Her face against his shirt is hot and wet but okay.

More than okay.

“She won’t have Bob back,” he says.

“She knows better.”

He has no idea if this is true, but hopes it is.

He’s never met his predecessor, for all Danny knows he could be a skinny bespectacled accountant who gets a kick out of sending little girls to their rooms, but he imagines a big hulk with a crewcut and lots of tattoos.

Someone a little girl could really be scared of.

“Take me with you,” DJ says against his shirt.

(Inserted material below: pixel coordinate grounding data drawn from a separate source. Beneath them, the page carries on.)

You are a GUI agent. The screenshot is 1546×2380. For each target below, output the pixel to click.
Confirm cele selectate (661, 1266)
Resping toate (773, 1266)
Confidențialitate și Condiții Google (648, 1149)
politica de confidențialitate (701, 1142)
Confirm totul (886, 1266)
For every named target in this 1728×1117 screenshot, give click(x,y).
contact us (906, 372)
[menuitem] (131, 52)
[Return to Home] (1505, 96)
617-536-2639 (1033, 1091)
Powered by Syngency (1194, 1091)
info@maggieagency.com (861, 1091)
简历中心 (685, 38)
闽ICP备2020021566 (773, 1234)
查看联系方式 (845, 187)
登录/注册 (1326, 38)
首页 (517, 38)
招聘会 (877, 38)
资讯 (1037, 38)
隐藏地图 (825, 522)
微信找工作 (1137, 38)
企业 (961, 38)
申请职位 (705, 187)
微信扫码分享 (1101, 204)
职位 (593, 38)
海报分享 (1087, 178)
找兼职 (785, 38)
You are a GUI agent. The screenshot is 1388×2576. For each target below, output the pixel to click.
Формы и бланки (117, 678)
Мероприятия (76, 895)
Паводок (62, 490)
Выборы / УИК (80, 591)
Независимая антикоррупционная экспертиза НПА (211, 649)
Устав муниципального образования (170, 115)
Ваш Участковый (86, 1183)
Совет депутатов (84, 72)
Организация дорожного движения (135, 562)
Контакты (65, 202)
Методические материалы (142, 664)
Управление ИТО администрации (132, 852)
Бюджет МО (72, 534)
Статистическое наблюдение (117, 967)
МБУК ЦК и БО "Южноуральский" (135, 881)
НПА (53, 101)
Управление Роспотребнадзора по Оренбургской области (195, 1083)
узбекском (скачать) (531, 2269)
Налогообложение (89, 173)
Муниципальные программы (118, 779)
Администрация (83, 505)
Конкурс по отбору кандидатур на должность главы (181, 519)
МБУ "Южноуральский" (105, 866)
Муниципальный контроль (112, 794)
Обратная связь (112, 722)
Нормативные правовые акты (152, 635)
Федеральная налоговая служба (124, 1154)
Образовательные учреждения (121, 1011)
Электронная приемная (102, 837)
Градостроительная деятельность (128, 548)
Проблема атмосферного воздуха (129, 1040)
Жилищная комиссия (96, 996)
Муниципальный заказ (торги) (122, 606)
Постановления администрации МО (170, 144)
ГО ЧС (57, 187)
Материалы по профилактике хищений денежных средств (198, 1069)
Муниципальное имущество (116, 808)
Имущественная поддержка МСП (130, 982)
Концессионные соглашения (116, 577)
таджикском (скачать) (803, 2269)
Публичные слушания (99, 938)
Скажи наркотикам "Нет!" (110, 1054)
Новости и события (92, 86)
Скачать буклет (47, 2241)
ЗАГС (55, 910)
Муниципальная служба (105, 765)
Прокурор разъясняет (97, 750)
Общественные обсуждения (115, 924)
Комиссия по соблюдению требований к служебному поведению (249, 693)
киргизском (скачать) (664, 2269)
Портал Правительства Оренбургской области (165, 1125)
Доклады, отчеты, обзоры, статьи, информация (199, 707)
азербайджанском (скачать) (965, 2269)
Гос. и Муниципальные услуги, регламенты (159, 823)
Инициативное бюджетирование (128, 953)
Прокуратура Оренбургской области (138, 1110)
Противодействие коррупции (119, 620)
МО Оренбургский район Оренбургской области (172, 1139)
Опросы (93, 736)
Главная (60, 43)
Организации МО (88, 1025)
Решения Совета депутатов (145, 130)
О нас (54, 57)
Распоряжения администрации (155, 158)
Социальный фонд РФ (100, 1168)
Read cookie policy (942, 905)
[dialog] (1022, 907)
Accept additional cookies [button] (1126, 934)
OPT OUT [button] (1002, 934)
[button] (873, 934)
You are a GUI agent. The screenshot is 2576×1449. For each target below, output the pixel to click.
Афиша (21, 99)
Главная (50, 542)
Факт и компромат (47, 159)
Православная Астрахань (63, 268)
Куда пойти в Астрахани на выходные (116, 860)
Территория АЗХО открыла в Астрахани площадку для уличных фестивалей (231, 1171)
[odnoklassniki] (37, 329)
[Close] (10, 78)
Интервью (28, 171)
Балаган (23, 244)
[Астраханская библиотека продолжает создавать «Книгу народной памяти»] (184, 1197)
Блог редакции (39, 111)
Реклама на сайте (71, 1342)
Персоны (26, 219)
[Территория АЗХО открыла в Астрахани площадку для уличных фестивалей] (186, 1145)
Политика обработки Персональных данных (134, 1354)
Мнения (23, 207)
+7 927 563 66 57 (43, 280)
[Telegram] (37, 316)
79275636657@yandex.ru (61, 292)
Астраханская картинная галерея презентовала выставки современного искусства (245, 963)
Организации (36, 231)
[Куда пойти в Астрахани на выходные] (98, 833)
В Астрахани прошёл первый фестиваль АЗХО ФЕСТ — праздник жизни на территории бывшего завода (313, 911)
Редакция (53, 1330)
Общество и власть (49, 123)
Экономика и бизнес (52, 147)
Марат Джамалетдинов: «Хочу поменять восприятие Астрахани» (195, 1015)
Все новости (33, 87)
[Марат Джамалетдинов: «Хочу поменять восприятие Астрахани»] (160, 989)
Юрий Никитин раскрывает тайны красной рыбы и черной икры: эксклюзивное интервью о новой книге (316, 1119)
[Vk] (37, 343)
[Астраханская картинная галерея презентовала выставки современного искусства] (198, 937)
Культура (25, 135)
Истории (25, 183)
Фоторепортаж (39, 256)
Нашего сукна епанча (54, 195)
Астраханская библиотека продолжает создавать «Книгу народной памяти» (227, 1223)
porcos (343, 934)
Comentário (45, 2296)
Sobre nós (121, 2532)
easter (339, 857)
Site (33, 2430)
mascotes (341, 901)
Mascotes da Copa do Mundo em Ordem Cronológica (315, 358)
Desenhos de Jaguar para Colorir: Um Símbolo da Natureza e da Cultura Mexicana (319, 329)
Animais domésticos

Danny laughs and gives her dark blond hair a scruff.

“Then they’d arrest me for sure.”

She looks up at him and gives him a tentative smile.

That’s when Althea Dumfries comes out of her trailer.

“Let loose of that child!” she shouts.

“Let loose of that child this minute or I’m calling the police!”

DJ shoots to her feet, tears still streaming down her face.

“Go fuck yourself! GO FUCK YOURSELF, YOU FAT BITCH!”

Danny is horrified but also admiring.

And even though he’s sure Darla Jean just bought herself a whole boatload of trouble, he can’t help thinking that he couldn’t have said it better himself.